### DATA EXCERPTS
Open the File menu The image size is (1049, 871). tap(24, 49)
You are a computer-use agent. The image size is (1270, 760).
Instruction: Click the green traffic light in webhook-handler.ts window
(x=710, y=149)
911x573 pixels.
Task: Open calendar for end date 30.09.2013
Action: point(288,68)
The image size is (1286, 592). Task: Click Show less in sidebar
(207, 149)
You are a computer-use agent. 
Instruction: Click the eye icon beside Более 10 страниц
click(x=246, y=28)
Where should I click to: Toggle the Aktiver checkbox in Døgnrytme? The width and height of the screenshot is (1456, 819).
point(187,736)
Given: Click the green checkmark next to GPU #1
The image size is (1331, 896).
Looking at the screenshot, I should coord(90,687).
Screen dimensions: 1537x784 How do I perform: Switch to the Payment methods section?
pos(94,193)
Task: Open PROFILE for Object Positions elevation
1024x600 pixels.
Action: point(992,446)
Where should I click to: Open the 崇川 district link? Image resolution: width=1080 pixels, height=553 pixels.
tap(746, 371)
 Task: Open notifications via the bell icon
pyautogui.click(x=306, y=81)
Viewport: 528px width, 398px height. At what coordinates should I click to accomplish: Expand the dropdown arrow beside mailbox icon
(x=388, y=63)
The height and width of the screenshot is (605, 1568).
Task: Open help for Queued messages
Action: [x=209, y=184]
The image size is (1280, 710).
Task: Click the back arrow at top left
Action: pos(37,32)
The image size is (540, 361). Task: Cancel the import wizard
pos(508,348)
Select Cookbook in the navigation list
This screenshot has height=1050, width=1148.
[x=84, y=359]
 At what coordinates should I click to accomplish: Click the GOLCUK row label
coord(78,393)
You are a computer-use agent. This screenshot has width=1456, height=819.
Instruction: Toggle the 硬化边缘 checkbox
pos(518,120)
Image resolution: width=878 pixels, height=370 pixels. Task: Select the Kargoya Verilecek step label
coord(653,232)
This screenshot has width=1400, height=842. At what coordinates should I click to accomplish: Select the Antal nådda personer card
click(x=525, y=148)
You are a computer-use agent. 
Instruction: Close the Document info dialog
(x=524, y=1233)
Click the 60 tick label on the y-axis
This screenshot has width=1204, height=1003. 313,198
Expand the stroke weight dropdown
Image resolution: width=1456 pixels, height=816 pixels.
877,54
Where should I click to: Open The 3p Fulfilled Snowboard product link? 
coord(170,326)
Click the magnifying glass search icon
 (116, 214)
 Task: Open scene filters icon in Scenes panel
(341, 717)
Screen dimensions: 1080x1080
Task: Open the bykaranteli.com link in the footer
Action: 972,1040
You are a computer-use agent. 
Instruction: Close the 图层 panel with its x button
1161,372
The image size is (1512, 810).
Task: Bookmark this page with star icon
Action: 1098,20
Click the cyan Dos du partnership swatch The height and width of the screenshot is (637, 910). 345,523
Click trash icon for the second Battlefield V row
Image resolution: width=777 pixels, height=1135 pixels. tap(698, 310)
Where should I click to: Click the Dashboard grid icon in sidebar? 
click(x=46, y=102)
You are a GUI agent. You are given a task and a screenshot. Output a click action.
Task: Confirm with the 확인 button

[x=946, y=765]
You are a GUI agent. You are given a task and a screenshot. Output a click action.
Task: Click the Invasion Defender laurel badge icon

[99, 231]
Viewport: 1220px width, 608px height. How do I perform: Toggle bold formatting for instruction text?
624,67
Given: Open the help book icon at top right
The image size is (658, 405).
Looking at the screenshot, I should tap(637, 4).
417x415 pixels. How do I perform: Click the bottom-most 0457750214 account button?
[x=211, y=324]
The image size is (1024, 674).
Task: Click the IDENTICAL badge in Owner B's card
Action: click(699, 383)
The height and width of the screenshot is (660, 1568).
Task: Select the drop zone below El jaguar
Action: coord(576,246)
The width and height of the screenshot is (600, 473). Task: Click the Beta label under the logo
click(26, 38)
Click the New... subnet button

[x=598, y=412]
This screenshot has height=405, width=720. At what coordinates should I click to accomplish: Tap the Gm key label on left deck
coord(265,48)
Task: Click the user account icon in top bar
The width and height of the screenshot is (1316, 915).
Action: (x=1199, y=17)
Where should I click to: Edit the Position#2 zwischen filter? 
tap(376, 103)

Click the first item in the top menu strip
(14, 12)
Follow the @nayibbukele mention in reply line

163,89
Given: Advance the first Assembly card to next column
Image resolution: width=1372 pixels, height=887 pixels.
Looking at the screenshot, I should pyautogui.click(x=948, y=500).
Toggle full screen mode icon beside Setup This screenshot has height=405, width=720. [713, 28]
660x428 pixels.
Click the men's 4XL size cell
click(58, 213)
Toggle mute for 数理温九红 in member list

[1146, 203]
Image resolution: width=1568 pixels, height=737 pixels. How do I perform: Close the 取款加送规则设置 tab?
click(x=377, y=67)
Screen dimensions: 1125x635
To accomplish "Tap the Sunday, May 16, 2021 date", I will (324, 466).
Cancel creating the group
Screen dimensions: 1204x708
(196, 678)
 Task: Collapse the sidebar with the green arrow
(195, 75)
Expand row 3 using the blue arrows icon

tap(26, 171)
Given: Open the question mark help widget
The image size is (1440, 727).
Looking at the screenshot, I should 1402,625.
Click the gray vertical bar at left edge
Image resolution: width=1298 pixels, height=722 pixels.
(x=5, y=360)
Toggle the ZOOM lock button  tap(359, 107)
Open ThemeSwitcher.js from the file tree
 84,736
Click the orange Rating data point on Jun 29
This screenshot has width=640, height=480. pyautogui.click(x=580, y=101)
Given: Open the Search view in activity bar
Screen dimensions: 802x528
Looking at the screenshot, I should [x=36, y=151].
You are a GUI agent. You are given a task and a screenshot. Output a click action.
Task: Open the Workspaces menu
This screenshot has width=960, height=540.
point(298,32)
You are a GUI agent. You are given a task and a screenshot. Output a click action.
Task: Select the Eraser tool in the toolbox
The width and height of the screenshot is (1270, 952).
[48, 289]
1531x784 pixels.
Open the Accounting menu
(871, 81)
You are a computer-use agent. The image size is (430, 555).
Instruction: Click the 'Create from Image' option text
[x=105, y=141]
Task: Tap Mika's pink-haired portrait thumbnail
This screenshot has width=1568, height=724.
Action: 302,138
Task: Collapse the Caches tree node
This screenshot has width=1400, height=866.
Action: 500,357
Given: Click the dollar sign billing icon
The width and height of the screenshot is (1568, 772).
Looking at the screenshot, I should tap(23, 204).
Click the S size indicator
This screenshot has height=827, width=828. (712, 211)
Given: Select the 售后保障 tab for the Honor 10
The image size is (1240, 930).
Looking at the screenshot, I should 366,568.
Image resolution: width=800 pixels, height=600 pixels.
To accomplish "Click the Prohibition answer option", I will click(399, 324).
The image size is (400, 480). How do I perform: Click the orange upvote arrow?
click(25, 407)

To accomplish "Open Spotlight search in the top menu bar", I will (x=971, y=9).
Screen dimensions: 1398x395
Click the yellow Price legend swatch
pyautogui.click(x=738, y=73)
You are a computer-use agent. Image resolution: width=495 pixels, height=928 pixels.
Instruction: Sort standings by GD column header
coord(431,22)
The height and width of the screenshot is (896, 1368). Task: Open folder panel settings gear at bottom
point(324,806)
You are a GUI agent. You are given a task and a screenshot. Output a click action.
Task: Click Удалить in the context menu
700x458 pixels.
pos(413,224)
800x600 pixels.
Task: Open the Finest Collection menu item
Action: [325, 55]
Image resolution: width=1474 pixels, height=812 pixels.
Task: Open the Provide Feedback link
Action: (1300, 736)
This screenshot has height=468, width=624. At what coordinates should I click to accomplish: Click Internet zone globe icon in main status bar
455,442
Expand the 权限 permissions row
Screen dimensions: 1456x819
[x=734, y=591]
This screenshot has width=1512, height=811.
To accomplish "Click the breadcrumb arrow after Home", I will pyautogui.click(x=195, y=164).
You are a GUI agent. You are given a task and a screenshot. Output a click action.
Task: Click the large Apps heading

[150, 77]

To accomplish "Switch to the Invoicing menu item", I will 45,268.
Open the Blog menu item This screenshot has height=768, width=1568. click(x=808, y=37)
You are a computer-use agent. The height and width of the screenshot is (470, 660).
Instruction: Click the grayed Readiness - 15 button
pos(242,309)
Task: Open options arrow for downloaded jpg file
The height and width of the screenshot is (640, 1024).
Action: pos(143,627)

### GIVEN PROBLEM
Please reproduce the items from the very first line through the line holding "click(x=525, y=148)", including that line, without any changes.

### FINISHED TASK
Open the File menu The image size is (1049, 871). tap(24, 49)
You are a computer-use agent. The image size is (1270, 760).
Instruction: Click the green traffic light in webhook-handler.ts window
(x=710, y=149)
911x573 pixels.
Task: Open calendar for end date 30.09.2013
Action: point(288,68)
The image size is (1286, 592). Task: Click Show less in sidebar
(207, 149)
You are a computer-use agent. 
Instruction: Click the eye icon beside Более 10 страниц
click(x=246, y=28)
Where should I click to: Toggle the Aktiver checkbox in Døgnrytme? The width and height of the screenshot is (1456, 819).
point(187,736)
Given: Click the green checkmark next to GPU #1
The image size is (1331, 896).
Looking at the screenshot, I should coord(90,687).
Screen dimensions: 1537x784 How do I perform: Switch to the Payment methods section?
pos(94,193)
Task: Open PROFILE for Object Positions elevation
1024x600 pixels.
Action: point(992,446)
Where should I click to: Open the 崇川 district link? Image resolution: width=1080 pixels, height=553 pixels.
tap(746, 371)
 Task: Open notifications via the bell icon
pyautogui.click(x=306, y=81)
Viewport: 528px width, 398px height. At what coordinates should I click to accomplish: Expand the dropdown arrow beside mailbox icon
(x=388, y=63)
The height and width of the screenshot is (605, 1568).
Task: Open help for Queued messages
Action: [x=209, y=184]
The image size is (1280, 710).
Task: Click the back arrow at top left
Action: pos(37,32)
The image size is (540, 361). Task: Cancel the import wizard
pos(508,348)
Select Cookbook in the navigation list
This screenshot has height=1050, width=1148.
[x=84, y=359]
 At what coordinates should I click to accomplish: Click the GOLCUK row label
coord(78,393)
You are a computer-use agent. This screenshot has width=1456, height=819.
Instruction: Toggle the 硬化边缘 checkbox
pos(518,120)
Image resolution: width=878 pixels, height=370 pixels. Task: Select the Kargoya Verilecek step label
coord(653,232)
This screenshot has width=1400, height=842. At what coordinates should I click to accomplish: Select the Antal nådda personer card
click(x=525, y=148)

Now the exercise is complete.